THE parents of an autistic teenager who died after failings by NHS 111 say they were horrified to learn coroners had already warned about similar shortcomings.

Hannah Royle, from Horsham, suffered a cardiac arrest as she was driven to hospital after a 111 algorithm failed to notice she was seriously ill.

Last year, a coroner said the 16-year-old’s death had exposed a risk people were being misled about the capability of the system and its staff members.

According to the BBC, concerns had been raised about the call centre triage software in 2019 after three children died.

The NHS said it had learnt lessons from each case, but had not established a link between the deaths.

Hannah had a cardiac arrest as she was driven to East Surrey Hospital by her parents. She had suffered a twisted stomach, but call handlers believed she had gastroenteritis.

A coroner said NHS 111 staff failed to consider her "disabilities and inability to verbalise" when using the triage software.

Known as NHS Pathways, the algorithm relies on answers being given over the phone to a set series of questions. The system guides call handlers, who are not medically qualified, to direct patients to other parts of the NHS for further assessment and treatment.

In 2019, three coroners issued reports "to prevent future deaths" after serious abdominal illnesses in children were missed by NHS 111.

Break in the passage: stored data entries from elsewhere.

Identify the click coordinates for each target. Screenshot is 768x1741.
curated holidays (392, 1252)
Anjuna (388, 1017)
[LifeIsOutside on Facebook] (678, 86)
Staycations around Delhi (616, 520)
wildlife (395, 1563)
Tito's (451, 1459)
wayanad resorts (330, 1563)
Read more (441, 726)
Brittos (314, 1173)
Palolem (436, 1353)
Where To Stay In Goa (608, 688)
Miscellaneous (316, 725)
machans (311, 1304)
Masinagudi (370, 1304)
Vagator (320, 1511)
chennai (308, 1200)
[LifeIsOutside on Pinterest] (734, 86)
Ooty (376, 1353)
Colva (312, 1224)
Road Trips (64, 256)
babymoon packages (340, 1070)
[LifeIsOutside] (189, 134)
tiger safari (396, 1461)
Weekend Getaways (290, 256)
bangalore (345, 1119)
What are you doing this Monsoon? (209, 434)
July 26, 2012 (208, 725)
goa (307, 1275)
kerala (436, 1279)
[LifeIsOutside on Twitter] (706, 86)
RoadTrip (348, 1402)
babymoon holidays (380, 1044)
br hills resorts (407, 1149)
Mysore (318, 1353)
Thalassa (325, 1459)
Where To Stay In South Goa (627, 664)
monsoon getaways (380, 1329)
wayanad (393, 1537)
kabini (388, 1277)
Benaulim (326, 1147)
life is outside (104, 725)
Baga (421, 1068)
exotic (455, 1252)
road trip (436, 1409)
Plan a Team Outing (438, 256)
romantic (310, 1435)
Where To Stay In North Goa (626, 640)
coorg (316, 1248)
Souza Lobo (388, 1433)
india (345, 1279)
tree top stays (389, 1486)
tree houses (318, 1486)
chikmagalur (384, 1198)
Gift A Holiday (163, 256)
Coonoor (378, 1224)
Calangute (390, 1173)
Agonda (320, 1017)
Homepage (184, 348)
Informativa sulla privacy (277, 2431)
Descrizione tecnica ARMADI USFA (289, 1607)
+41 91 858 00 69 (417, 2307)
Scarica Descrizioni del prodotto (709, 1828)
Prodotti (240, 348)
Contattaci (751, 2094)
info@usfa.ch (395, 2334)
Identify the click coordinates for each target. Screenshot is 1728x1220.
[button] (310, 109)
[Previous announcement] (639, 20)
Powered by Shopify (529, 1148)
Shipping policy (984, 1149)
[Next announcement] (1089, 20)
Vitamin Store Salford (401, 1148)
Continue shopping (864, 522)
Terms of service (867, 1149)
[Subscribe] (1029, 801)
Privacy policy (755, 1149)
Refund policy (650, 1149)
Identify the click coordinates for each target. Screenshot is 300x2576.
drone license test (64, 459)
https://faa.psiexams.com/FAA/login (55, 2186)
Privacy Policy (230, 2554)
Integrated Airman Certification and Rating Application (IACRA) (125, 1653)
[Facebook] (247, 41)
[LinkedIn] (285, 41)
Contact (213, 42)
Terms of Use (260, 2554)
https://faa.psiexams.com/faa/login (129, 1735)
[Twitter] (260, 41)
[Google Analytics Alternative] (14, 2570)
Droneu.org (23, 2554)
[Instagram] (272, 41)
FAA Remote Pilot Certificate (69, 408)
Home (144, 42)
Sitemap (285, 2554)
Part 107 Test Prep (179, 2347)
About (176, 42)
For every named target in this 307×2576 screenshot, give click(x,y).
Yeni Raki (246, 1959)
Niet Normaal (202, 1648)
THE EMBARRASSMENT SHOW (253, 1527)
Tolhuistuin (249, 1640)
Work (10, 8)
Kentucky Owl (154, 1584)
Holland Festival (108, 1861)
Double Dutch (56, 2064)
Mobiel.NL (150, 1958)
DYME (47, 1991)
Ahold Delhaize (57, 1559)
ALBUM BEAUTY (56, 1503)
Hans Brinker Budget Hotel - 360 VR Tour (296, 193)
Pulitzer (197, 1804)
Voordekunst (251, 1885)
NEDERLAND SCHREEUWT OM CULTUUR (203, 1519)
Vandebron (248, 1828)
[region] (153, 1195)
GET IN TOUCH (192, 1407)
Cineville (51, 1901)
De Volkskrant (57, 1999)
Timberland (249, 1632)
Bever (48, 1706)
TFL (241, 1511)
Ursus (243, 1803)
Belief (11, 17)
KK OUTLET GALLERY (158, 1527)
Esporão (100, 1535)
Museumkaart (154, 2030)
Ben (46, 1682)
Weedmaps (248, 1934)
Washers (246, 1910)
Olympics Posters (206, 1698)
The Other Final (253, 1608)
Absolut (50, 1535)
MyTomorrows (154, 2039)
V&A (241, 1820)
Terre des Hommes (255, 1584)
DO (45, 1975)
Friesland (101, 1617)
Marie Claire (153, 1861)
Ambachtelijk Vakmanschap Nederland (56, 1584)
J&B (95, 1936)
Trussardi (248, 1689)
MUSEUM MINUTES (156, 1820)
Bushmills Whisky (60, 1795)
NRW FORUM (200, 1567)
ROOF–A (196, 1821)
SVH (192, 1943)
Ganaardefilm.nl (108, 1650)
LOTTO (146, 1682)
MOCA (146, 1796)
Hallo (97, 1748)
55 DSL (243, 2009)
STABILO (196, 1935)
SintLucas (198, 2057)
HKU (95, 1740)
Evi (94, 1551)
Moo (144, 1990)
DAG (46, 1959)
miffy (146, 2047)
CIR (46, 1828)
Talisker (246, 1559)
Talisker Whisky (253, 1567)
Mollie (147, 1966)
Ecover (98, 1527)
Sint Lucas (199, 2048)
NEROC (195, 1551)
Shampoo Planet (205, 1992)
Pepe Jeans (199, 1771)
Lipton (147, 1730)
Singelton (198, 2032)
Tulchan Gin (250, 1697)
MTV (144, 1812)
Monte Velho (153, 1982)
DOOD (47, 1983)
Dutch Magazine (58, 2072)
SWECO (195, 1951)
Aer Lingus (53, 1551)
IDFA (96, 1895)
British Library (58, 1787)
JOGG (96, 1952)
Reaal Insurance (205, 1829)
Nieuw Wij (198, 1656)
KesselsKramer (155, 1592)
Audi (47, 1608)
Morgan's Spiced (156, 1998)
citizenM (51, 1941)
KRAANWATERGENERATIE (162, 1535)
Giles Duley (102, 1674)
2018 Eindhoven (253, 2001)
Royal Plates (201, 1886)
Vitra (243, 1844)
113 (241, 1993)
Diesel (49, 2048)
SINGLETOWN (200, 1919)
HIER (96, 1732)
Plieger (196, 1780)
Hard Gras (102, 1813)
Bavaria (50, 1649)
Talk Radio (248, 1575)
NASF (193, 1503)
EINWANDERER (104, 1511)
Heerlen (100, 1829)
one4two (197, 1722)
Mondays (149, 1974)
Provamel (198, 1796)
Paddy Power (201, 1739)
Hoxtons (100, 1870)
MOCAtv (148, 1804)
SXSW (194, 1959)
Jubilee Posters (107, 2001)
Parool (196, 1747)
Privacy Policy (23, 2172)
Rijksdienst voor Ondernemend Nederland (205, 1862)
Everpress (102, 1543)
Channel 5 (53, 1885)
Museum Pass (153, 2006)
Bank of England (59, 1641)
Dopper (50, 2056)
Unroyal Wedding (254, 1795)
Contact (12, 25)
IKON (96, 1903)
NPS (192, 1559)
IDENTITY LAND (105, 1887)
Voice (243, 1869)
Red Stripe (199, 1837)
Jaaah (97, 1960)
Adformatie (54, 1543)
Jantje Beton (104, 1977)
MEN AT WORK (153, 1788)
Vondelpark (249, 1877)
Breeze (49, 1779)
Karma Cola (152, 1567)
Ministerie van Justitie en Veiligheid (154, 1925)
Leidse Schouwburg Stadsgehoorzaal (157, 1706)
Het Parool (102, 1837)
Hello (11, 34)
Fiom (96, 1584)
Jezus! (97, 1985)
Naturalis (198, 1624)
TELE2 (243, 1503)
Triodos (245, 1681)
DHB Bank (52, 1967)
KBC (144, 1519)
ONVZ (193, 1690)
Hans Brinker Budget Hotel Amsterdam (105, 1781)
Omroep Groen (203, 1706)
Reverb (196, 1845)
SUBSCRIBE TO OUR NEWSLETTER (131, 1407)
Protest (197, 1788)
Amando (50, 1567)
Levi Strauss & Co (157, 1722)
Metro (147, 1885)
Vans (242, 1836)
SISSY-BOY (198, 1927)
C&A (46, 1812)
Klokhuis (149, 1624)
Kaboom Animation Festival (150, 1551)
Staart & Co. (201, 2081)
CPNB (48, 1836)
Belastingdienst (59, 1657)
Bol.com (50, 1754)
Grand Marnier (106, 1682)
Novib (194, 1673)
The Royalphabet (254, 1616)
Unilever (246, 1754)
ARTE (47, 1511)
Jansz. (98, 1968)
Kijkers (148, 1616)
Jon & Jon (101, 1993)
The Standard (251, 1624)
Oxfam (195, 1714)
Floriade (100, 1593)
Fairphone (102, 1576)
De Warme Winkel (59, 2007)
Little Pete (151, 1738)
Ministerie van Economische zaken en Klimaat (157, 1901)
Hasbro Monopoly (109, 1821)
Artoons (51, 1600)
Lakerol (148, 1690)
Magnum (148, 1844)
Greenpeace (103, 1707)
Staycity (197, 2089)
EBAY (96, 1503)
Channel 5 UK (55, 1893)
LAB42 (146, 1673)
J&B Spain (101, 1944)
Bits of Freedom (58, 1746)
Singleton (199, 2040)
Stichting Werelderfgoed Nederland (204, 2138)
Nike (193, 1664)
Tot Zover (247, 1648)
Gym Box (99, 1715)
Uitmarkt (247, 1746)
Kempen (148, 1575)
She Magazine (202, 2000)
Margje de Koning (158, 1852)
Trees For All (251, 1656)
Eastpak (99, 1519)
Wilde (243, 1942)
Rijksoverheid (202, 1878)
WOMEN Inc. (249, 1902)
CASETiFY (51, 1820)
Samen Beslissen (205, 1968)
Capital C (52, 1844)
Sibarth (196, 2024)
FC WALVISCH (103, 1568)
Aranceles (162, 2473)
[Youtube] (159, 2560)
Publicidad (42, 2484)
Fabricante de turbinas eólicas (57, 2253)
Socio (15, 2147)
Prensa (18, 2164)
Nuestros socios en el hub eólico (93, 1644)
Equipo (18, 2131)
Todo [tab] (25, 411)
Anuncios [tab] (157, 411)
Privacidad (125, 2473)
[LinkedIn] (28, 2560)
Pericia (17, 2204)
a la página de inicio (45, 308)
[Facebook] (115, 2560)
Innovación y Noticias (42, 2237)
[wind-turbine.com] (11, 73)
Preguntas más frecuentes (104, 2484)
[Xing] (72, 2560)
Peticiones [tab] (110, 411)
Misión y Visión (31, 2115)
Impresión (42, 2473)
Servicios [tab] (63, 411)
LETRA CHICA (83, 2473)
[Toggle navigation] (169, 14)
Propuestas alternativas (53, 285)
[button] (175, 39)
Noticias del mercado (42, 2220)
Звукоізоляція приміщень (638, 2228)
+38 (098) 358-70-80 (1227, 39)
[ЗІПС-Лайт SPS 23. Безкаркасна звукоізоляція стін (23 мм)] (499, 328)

In all cases, coroners raised concerns about the ability of children to understand call handlers' questions or articulate their symptoms.

Hannah's father Jeff Royle said: "It's horrific. The sole intention of the reports is to prevent deaths, and they have not prevented further deaths."

Mr Royle said he was haunted by the failings that led to his daughter's death.

"It's nothing less than sheer agony," he added. "I haven't got over it, it's like it happened yesterday."

Three warnings in 2019:

Two-year-old Myla Deviren died after a twisted intestine went undetected. After her death, a coroner said the system should be reviewed because children cannot "articulate their symptoms in a way that lends itself to prescribed pathway questions and answers".

Sebastian Hibberd, six, died of a blocked bowel. A coroner investigating his death warned NHS Pathways "did not allow a meaningful assessment of pain in a child". The coroner said "the ability of a child to communicate such pain should be reviewed".

Alexander Davidson, 17, died after complications from a blocked pancreas. A coroner warned he had "struggled to comprehend some of the medical terminology" call handlers used. The coroner told the NHS to consider "how young and/or vulnerable patients can be assisted to provide accurate information about their symptoms".

An NHS spokesman said: "Each case has been thoroughly investigated and appropriate action has been taken in line with the coroners' findings."

It said that NHS 111 handles 20 million calls per year and "the guidelines used by staff are regularly reviewed with oversight from the independent National Clinical Governance Group, chaired by the Royal College of General Practitioners".

It said all four deaths, which had different causes and varying contributing factors, had been reviewed individually, and no link had been established between them.